A mass outbreak of anonymity: CDE and FGH v MGN and LMN
It is not unusual for claimants in privacy cases to be anonymised. It is less common for defendants and distinctly unusual for non-parties.
The effect of Eady J's order in CDE v MGN [2010] EWHC 3308 is that we do not know the identity of the two claimants, the second defendant, her solicitor, her two PR advisers or the journalist with whom she had a number of meetings and conversations. The only party identified in Eady J's lengthy judgment is the first defendant MGN Ltd, publisher of the Sunday Mirror. Although the solicitor for the second defendant (who also represented MGN) is not identified, the solicitor representing the claimants is identified, as are Counsel for the parties.
This was a misuse of private information claim in which the two claimants sought an interim injunction preventing the two defendants from publishing private information about them. The first claimant is described in the judgment as someone who often appears on television. The second claimant is his wife. The second defendant is described as a single mother on disability benefit who had "a kind of quasi-relationship" with the first claimant which seems to have been conducted mainly by phone, text messages, emails and tweets. The second defendant wished to sell her story to the Sunday Mirror.
Eady J granted an injunction to the claimants, being satisfied that they were likely to obtain an injunction at trial preventing "intrusions of the kind contemplated by the defendants". On the question of whether the parties should be anonymised, he ruled that it was necessary and proportionate to withhold the identities of the parties (apart from MGN's):
There is no point in any longer anonymising the First Defendant, since I have identified MGN Ltd in paragraph [5] above and throughout the judgment. As to the individual parties, however, it seems to me self-evident that to identify either of them would entirely defeat the court's purpose in granting the injunction. That which it is intended should be kept private, until the trial, would to all intents and purposes become public: there would be no point in having a trial. [86]
Eady J then had to consider whether to anonymise certain other individuals in his judgment. In the course of his judgment, Eady J had made observations which, in his words, "might be thought not to reflect every well" on the second defendant's solicitor, her PR adviser and his assistant and the journalist concerned. Before he made his judgment public, the judge was asked by Counsel for the defendants to consider anonymising those four individuals. (The solicitor was, according to the judgment, introduced to the second defendant by her PR adviser with whom the PR adviser had worked before. It seems that the same solicitor then proceeded to act for MGN as well.)

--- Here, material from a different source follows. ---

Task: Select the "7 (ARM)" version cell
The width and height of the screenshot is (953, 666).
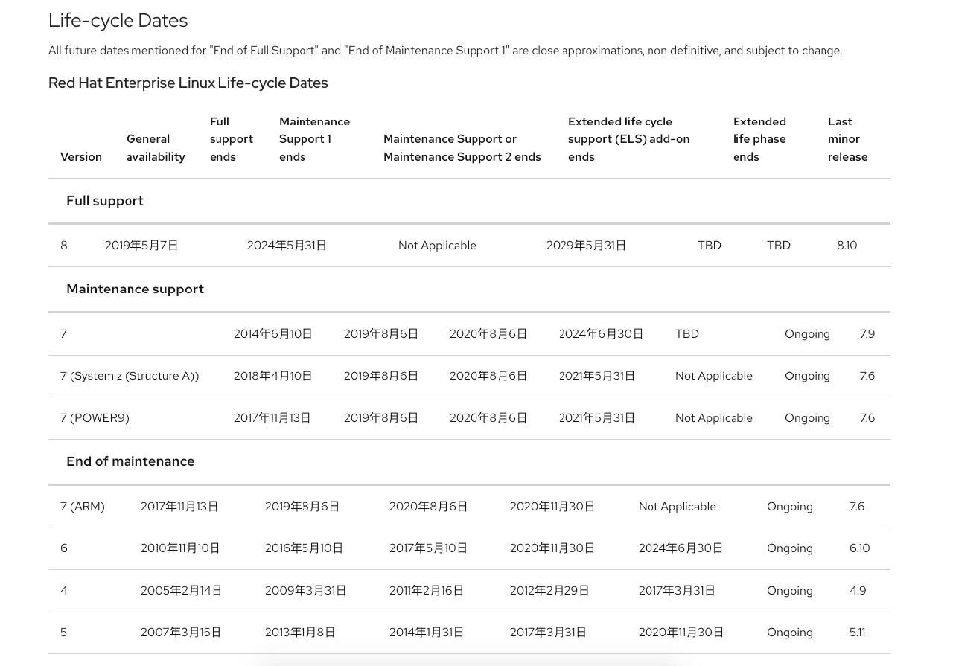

Eady J agreed with the "very unusual" request for anonymity, but he did so "not without hesitation" [86]. He explained his reasons as follows:
The reason for taking such an unusual course really springs from the nature of the exercise a judge is required to carry out under s.12(3) of the Human Rights Act. Although it might be thought that my conclusions do not reflect very well on those people, I have been at some pains to emphasise that I am not making findings about them at this stage. These hearings have not been part of a trial. All I am required to do is to try to decide on incomplete (and untested) evidence what is "likely" to be the outcome at trial.
Meanwhile, says Mr James Price [counsel for the defendants], it might give rise to unfairness if casual observers interpret my observations as though they were the ultimate findings. It is true that much of what I have said is based on recordings and facts which are incontrovertible but, even so, upon closer examination facts sometimes emerge in a different light. That is why I was prepared to go along with counsel's suggestion for the time being. I was reminded of the decision in R v Legal Aid Board, ex parte Kaim Todner [1999] QB 966 and I bear in mind the important policy considerations addressed in that case but, for the reasons canvassed by Mr James Price, I will grant the anonymity to the non-parties on a temporary basis. [88 and 89]
The judge made it clear that the issue of anonymity is, on the authorities, a case-sensitive matter and it does not follow from Eady J's judgment that a person about whom adverse remarks are made in a judgment on an interim matter would necessarily have a case for anonymity in any future case. Having regard to the fact that Eady J was at pains to make it clear in his judgment that his findings were interim findings only and the position might well be different at trial, it is not immediately clear why he found it appropriate to grant anonymity in this case, thereby departing from the normal open justice rule. It would of course be different if disclosing the identity of non-parties might of itself lead to the identification of the parties.